On the Loose(47)
Renfield snorted. ‘You can’t be sure who’s a villain these days. Says he works at a painting and decorating company in Highbury.’
‘Let’s go and talk to the downstairs neighbour,’ Longbright suggested.
‘I can’t tell you anything about him because I don’t know anything,’ said Mrs Mbele as she tried to claw her young son back from the precipitous drop of the stairs. ‘He was here before me, friendly enough but silent as the grave. You’re lucky to get two words out of him. A bit of a loner.
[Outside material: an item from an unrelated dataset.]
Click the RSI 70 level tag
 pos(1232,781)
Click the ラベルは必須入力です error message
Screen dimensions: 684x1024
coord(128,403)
Divorced.’
‘Did you ever see him throw a moody, keep bad company, get drunk?’ asked Longbright, thinking of the D&D charge.
‘No, a bit wobbly a couple of times coming up the front steps late but nothing to give you trouble. These floorboards creak and you can hear everything that goes on overhead, so it’s good to have someone nice and quiet here. Why? Has something happened?’
‘When did you last see him?’ asked Renfield.
‘About two weeks ago.’
‘Exactly two weeks? Morning or afternoon? Think for a moment, please. This is important.’
‘I think it was the Monday morning before last.’
‘Coming in or going out?’
‘Going out. I suppose he was going to work, ’cause he always left early during the week. We stayed at my sister’s that night so I didn’t see him again.’
‘How was he?’
‘Same as always. Smiled and gave my boy a little wave, went out the front door. I never encouraged him to be friendly.’
‘Any particular reason why not?’
‘He’s a bit rough, you know? What you call salt of the earth. I once heard him swearing on the phone to a mate. I didn’t want my boy picking anything up. Don’t get me wrong, he’s a very nice man, works long hours, always pleasant.’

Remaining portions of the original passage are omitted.